I think I am allergic to confrontation. Seriously. It makes me sick.
My hands warm until they are icy cold, and my face flushes. The butterflies flit around in my stomach something akin to Snow White’s woodland paradise. Their wings beat against my insides until my head swims and I can feel the faintest taste of bile rising in my throat. My ears roar, and I detest the tinny sound of my own voice forcing words into the air. The moment feels surreal, as if I were having some sort of paranormal experience. I have these weird thoughts dancing about my head reminding me that this moment actually is a part of my life, reality, and not some out of body experience.
Knowing that I cannot possibly confront someone in such a state, I usually retreat to a private place. I will rehearse my speech until it sounds polished, well reasoned and eloquent. I will stare down the face in the mirror, and with steely-eyed confidence present my argument. I will present it over and over, ironing out every kink and reasoning through every counter argument.

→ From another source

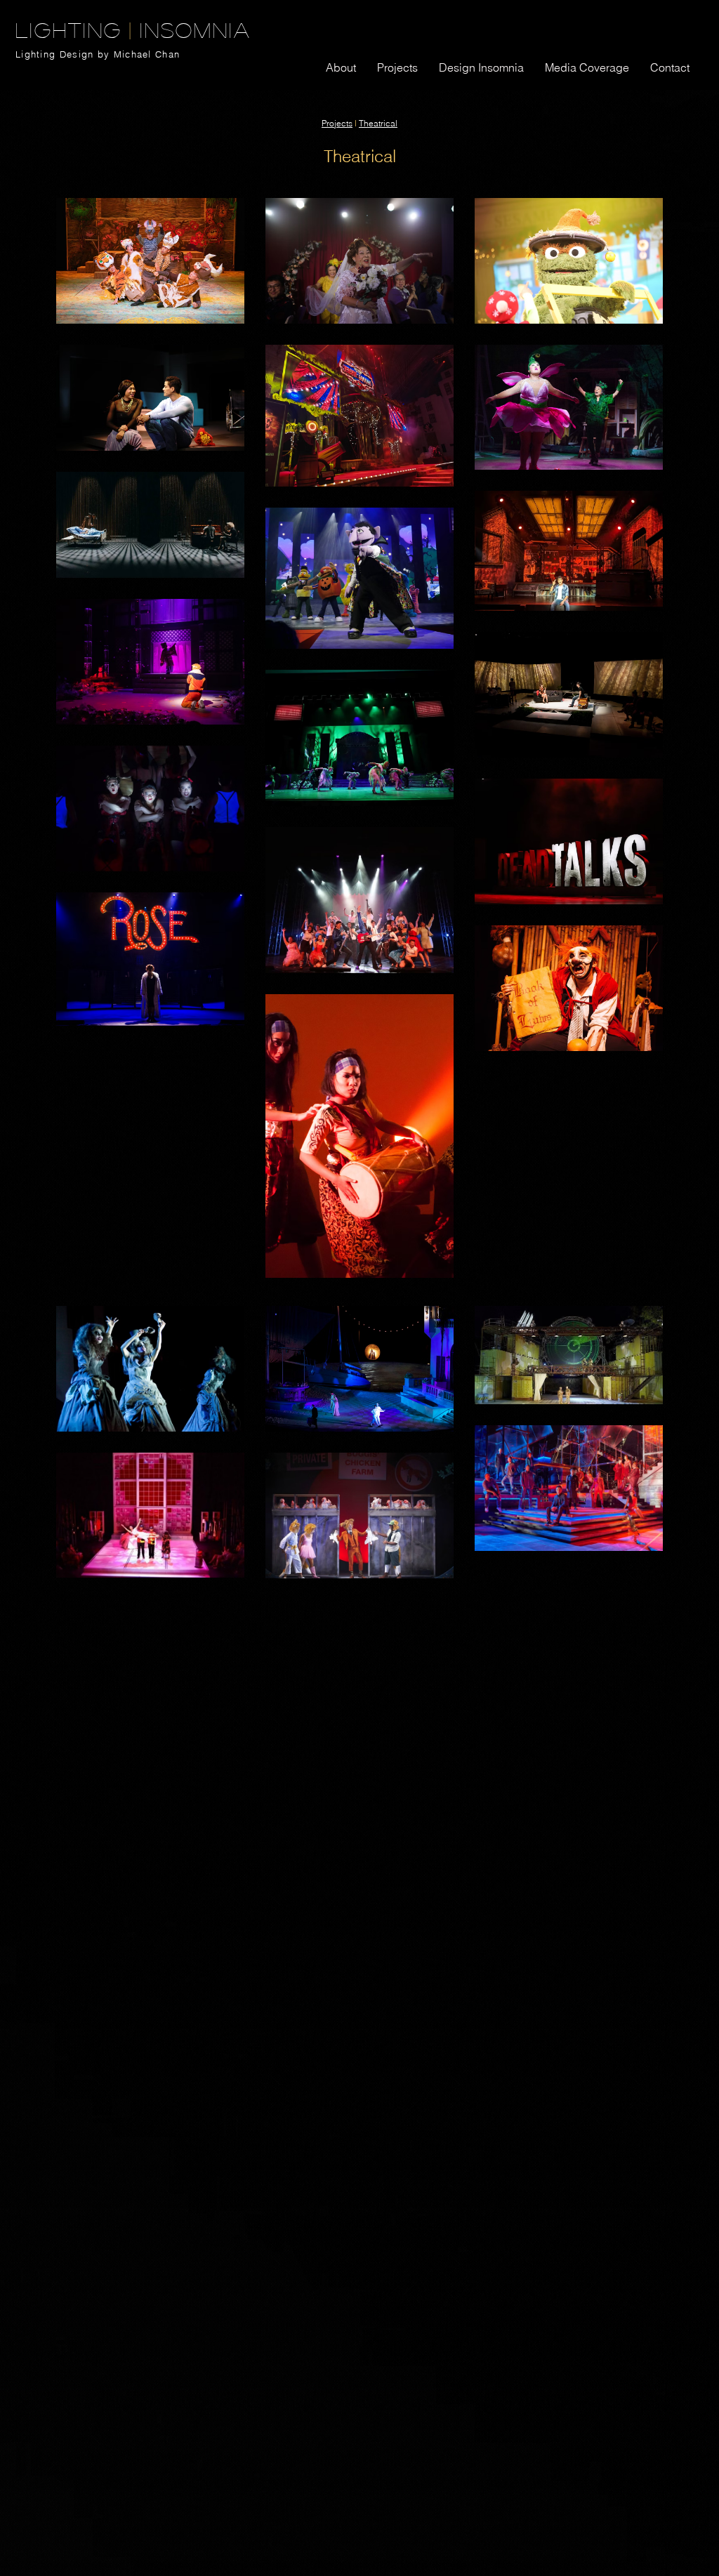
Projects (337, 123)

The problem is that once I have rationalized my case, I suddenly decide it was no big deal. Then, what was planned to be a forty-five minute sit down, becomes a two minute aside. It is then that I am ready.

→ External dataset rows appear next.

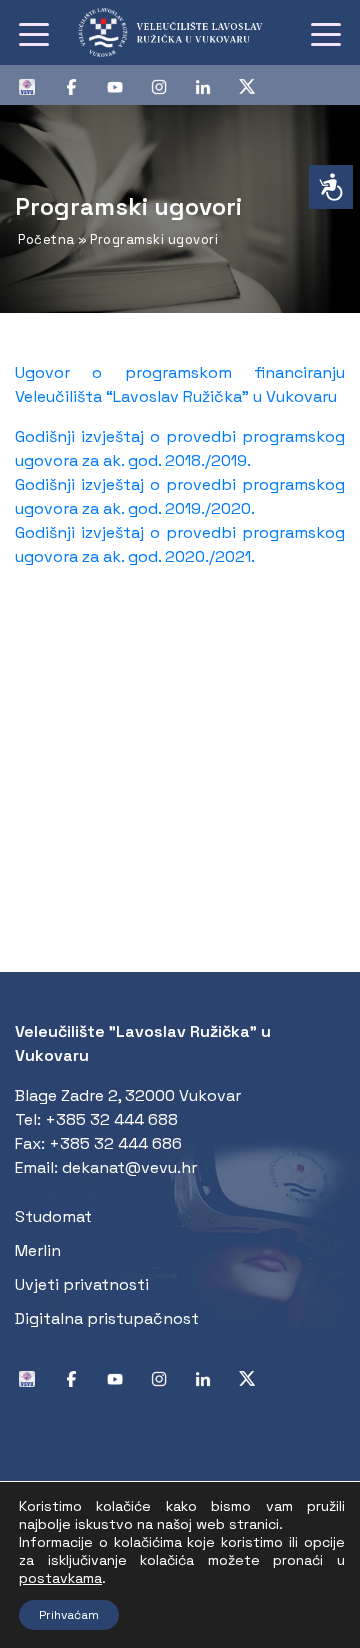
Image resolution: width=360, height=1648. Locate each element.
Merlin (38, 1250)
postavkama (60, 1578)
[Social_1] (35, 85)
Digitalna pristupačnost (107, 1318)
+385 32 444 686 (115, 1143)
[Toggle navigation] (34, 33)
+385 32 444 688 (111, 1119)
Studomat (53, 1216)
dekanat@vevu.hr (129, 1167)
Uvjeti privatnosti (82, 1284)
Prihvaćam (69, 1615)
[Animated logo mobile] (180, 32)
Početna (46, 239)
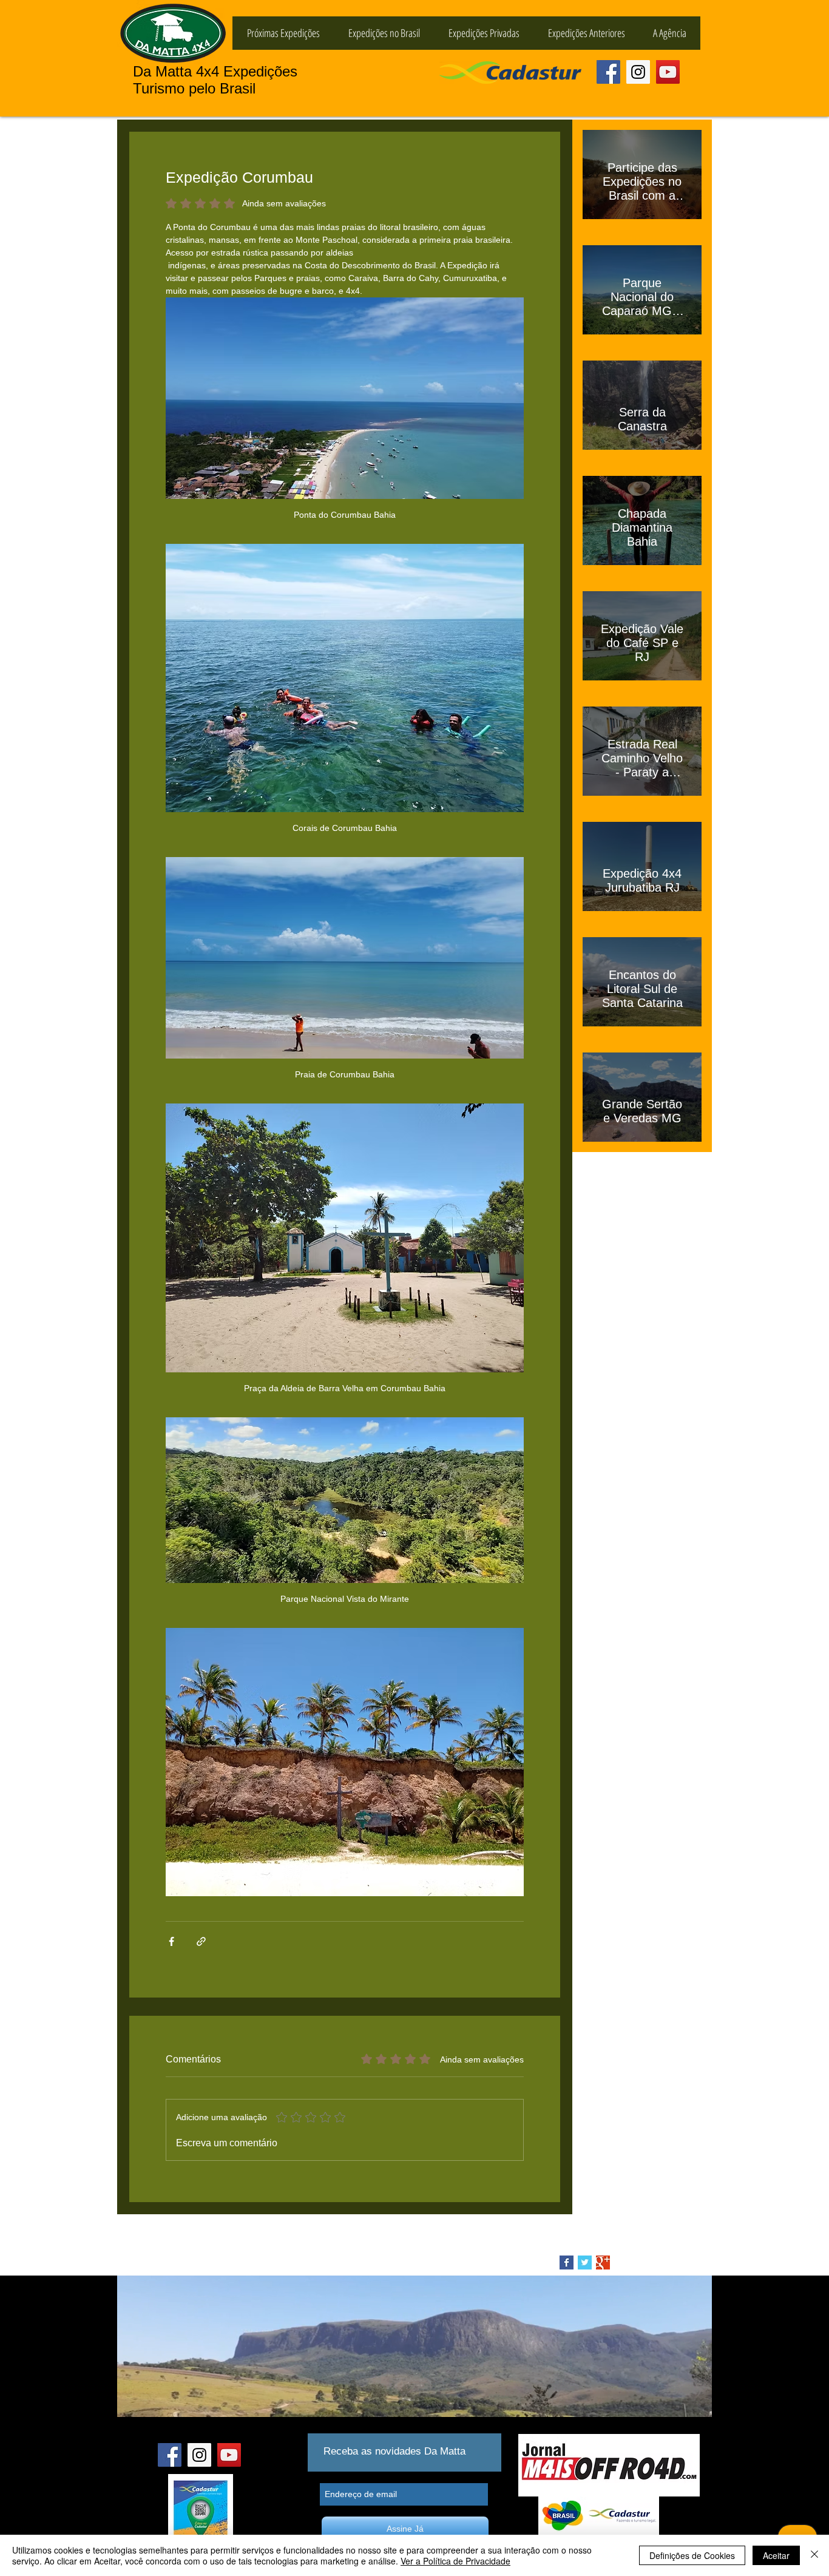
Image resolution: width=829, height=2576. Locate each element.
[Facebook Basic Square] (567, 2262)
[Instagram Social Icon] (638, 72)
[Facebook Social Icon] (608, 72)
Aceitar (776, 2555)
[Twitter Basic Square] (585, 2262)
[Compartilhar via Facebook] (171, 1941)
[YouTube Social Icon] (668, 72)
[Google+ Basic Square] (603, 2262)
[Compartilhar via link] (201, 1941)
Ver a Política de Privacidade (455, 2561)
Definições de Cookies (692, 2555)
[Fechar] (814, 2555)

I see the person, and suddenly my two minute speech even seems to be too aggressive. I end up settling for a quick offhand joke, or a conversational aside said with a pleasant smile. “Hey, next time could you just…. Thanks , I appreciate it.”
Or maybe I will say nothing at all. Maybe, I rationalize, I made much ado about nothing. And so it goes until I am a tortured being, a victim of my own peaceable nature.
Agreed! Confrontations are definitely difficult, as we think so much about the other person, and yet disregard our own happiness. When all that is required is for us to speak our mind. But of of course, it may, and usually, never does come out the right way.
Yeah. And even when it does come out the way we want it, it causes so much relationship awkwardness afterward, you wonder if it was worth it in in the first place.